A escolha dessa obra não é meramente ao acaso. Na verdade, não é uma escolha. Trata-se de uma íntima decifração da mente humana transtornada, hora sucumbindo ao tormento de forma frenética, hora se deleitando em uma calmaria que soa melancólica, com uma intensa energia que não permite nenhum sentimento morrer, apenas fluir. Se eu pudesse descrever a mente de alguém transtornado, seria dessa forma. O concerto representa o triunfo da vontade sobre a apatia, da melodia sobre o ruído e da resiliência sobre a autodestruição. É como se fosse possível ver a tensão e a harmonia se sobrepondo uma sobre a outra, como a energia de uma sinapse nervosa sob estresse oxidativo.

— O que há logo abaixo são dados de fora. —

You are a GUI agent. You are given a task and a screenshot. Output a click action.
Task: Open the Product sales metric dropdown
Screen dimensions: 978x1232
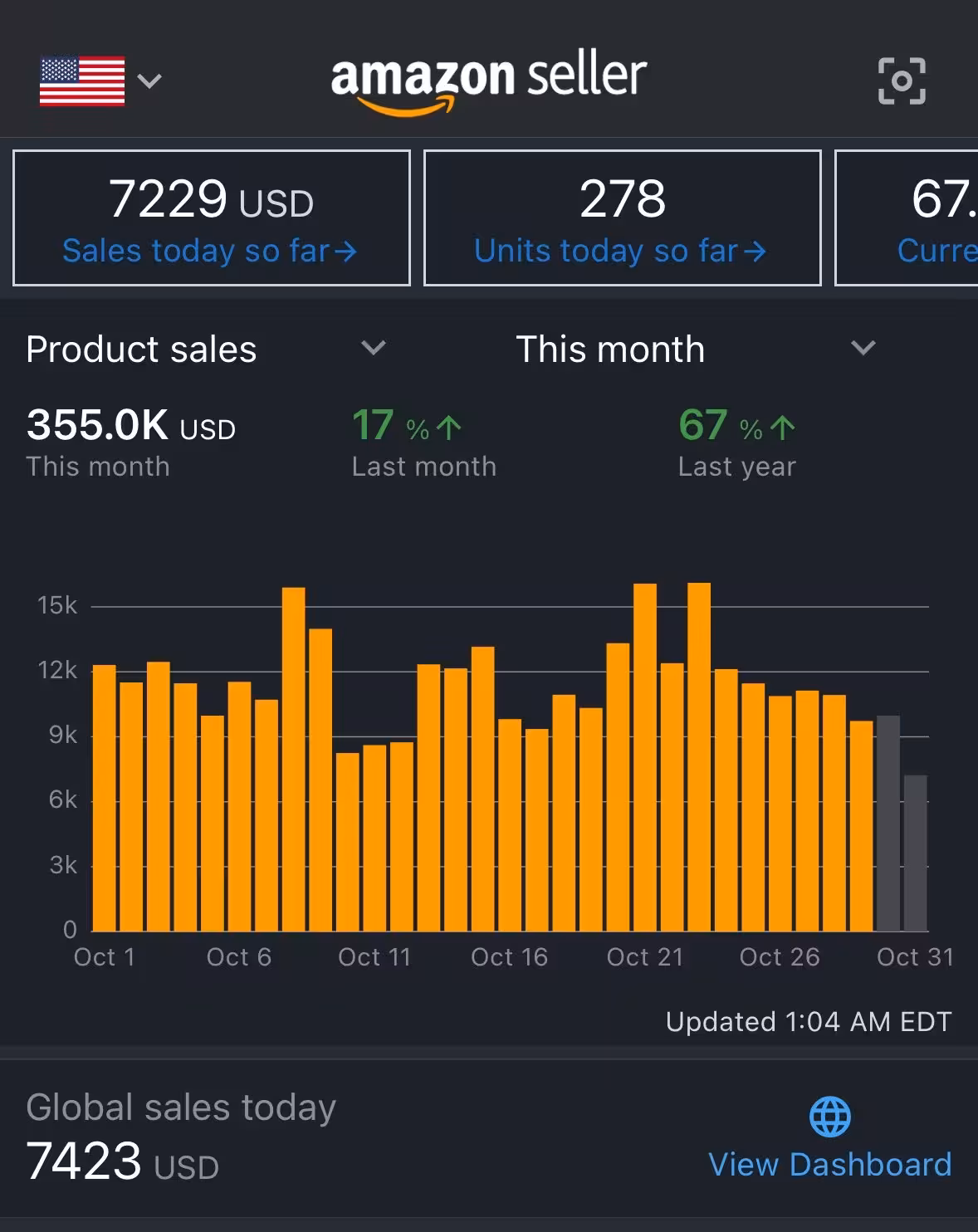point(373,348)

A história por trás da obra também reflete muito mentes transtornadas. 35 minutos de pura desordem mental em forma de lirismo expansivo, de alguém que acabara de sair de três anos de depressão. Eu poderia dizer que gosto de me identificar com algo mais leve, mas é um alívio que tenha no mundo algo capaz de descrever minha mente. E somente alguém como Rachmaninoff poderia ser capaz de fazer isso. Após ver intimamente a desordem mental causada pela depressão profunda, sua obra reflete seu interior: uma luta diária para se agarrar a sanidade que ainda resta em meio ao caos. Talvez esse seja um ótimo gargalo para eu me dedicar ao piano e poder me expressar por ele.